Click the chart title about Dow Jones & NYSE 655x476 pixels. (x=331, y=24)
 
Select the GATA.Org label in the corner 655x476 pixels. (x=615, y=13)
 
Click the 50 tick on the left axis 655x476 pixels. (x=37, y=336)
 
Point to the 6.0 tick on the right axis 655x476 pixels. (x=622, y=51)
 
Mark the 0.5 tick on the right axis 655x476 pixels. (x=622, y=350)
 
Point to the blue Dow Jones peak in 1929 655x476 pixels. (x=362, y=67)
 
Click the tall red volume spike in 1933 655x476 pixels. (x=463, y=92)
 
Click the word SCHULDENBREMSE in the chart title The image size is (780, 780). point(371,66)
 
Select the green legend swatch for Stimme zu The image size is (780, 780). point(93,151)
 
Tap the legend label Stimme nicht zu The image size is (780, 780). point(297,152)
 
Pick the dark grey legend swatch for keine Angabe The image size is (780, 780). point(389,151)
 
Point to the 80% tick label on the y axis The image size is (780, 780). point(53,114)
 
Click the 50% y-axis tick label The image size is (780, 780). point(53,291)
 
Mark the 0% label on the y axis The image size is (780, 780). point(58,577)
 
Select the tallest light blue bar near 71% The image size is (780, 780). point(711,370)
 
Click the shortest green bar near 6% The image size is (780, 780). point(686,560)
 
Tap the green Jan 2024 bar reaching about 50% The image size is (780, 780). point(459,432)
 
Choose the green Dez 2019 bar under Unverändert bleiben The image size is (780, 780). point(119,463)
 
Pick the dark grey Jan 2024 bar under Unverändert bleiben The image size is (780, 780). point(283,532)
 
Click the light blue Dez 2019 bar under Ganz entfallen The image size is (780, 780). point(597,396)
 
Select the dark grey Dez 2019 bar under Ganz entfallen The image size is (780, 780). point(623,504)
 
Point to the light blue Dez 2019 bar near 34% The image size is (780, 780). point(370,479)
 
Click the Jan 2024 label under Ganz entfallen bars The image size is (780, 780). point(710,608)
============================================================
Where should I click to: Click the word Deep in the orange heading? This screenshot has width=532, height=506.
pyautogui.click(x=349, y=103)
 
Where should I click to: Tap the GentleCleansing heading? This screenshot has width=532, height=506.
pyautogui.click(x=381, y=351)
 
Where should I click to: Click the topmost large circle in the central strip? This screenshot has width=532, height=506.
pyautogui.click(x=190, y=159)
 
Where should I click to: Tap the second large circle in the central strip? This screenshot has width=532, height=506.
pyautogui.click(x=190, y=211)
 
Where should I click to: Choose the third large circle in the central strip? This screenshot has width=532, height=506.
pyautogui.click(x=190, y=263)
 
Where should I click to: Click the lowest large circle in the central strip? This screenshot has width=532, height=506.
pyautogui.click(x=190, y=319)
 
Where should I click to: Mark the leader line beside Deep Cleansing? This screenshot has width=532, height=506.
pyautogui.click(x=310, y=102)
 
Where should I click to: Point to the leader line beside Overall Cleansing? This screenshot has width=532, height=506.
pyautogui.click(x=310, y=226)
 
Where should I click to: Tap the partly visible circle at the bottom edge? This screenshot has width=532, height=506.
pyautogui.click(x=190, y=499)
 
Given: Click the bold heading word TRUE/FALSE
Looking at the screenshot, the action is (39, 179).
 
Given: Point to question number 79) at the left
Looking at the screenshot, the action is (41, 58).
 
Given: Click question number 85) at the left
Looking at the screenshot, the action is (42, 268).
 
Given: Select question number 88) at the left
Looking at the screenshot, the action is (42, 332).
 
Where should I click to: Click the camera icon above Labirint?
============================================================
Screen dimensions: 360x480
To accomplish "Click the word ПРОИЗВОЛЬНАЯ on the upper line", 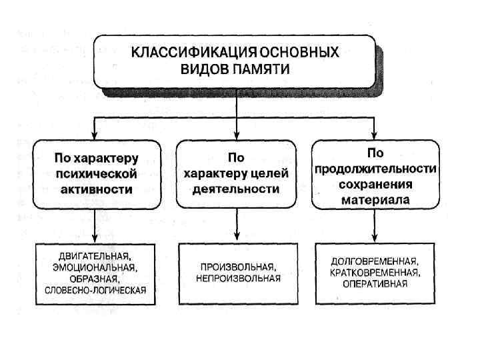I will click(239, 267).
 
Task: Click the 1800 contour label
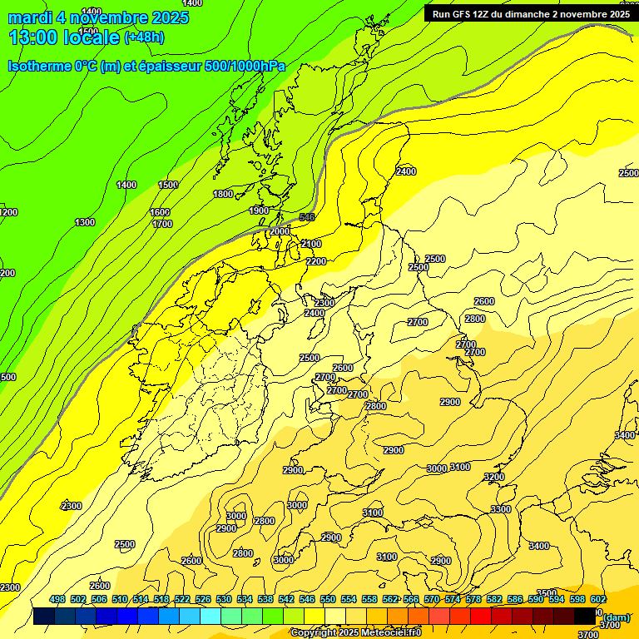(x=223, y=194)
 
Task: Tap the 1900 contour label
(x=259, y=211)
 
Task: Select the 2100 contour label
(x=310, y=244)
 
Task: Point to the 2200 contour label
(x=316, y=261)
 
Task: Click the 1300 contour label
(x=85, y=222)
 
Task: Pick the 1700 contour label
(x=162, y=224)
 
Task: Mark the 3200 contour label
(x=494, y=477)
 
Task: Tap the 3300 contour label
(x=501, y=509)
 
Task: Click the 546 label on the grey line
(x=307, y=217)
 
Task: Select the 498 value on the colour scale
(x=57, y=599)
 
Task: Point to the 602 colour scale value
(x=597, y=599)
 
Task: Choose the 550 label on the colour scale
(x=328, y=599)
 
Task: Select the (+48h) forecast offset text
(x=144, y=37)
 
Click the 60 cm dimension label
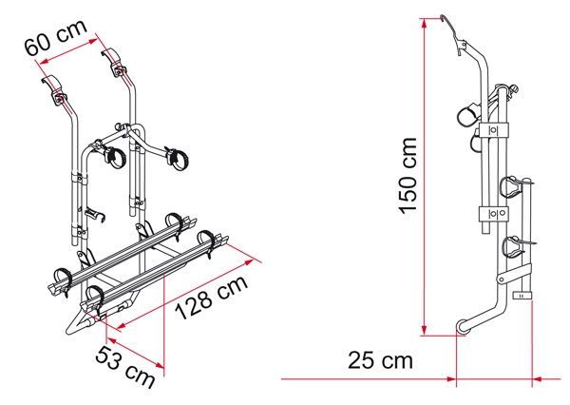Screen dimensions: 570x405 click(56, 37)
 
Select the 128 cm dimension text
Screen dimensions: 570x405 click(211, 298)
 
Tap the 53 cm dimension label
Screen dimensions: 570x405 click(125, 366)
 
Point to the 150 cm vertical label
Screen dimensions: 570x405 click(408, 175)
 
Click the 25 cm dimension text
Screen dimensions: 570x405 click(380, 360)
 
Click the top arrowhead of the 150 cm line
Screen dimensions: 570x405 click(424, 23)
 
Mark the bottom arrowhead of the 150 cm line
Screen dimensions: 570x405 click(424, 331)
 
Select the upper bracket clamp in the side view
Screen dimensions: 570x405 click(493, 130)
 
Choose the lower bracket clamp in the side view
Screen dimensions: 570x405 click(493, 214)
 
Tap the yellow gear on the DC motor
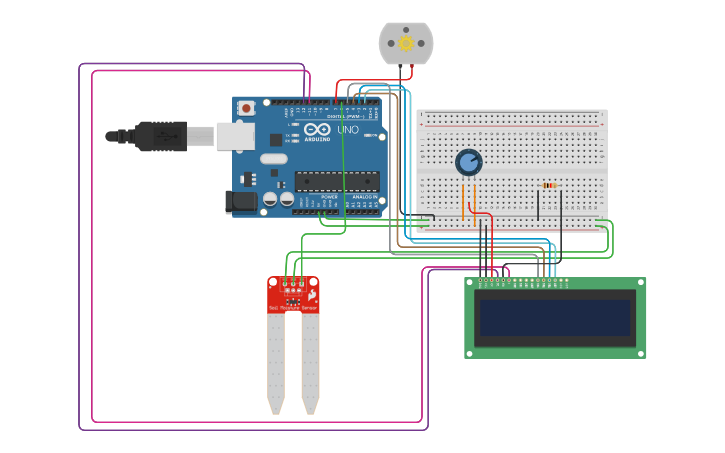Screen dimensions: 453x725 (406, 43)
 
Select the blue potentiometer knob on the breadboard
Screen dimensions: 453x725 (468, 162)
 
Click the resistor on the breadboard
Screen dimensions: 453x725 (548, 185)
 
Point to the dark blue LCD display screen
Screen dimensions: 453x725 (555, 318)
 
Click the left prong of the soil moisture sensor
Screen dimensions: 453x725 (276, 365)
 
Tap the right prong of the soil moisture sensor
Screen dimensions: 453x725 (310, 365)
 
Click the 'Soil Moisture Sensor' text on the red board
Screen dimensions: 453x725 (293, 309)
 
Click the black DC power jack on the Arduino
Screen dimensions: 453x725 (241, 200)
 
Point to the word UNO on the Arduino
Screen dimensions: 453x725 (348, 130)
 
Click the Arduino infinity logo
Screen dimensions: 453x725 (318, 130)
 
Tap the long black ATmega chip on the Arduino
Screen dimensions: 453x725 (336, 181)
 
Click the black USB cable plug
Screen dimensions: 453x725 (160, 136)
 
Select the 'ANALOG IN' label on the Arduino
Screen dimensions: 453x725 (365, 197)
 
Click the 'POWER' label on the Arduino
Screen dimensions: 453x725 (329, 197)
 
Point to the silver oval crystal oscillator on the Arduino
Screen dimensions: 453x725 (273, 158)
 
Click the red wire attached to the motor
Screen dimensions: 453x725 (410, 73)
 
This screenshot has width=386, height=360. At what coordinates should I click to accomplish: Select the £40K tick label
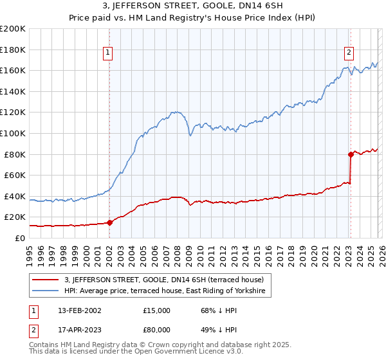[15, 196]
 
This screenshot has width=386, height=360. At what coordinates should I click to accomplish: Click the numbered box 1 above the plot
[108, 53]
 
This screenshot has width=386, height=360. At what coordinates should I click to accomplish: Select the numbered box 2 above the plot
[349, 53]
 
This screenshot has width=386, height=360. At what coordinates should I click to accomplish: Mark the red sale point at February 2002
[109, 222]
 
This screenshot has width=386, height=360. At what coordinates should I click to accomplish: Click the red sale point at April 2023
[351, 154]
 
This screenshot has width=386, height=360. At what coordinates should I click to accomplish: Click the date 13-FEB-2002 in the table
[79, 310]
============================================================
OBJECTIVE
List the data from the line that contains "Task: Point to the 602 colour scale value" through the line that contains "Screen dimensions: 453x725 (348, 130)" as a numbered list, including both of those lines, dropping blank lines, and leaving out the pictures.

ANSWER TO THIS PROBLEM
1. Task: Point to the 602 colour scale value
2. (x=597, y=599)
3. Task: Choose the 550 label on the colour scale
4. (x=328, y=599)
5. Task: Select the (+48h) forecast offset text
6. (x=144, y=37)
7. Click the 60 cm dimension label
8. Screen dimensions: 570x405 click(56, 37)
9. Select the 128 cm dimension text
10. Screen dimensions: 570x405 click(211, 298)
11. Tap the 53 cm dimension label
12. Screen dimensions: 570x405 click(125, 366)
13. Point to the 150 cm vertical label
14. Screen dimensions: 570x405 click(408, 175)
15. Click the 25 cm dimension text
16. Screen dimensions: 570x405 click(380, 360)
17. Click the top arrowhead of the 150 cm line
18. Screen dimensions: 570x405 click(424, 23)
19. Mark the bottom arrowhead of the 150 cm line
20. Screen dimensions: 570x405 click(424, 331)
21. Select the upper bracket clamp in the side view
22. Screen dimensions: 570x405 click(493, 130)
23. Choose the lower bracket clamp in the side view
24. Screen dimensions: 570x405 click(493, 214)
25. Tap the yellow gear on the DC motor
26. Screen dimensions: 453x725 (406, 43)
27. Select the blue potentiometer knob on the breadboard
28. Screen dimensions: 453x725 (468, 162)
29. Click the resistor on the breadboard
30. Screen dimensions: 453x725 (548, 185)
31. Point to the dark blue LCD display screen
32. Screen dimensions: 453x725 (555, 318)
33. Click the left prong of the soil moisture sensor
34. Screen dimensions: 453x725 (276, 365)
35. Tap the right prong of the soil moisture sensor
36. Screen dimensions: 453x725 (310, 365)
37. Click the 'Soil Moisture Sensor' text on the red board
38. Screen dimensions: 453x725 (293, 309)
39. Click the black DC power jack on the Arduino
40. Screen dimensions: 453x725 (241, 200)
41. Point to the word UNO on the Arduino
42. Screen dimensions: 453x725 (348, 130)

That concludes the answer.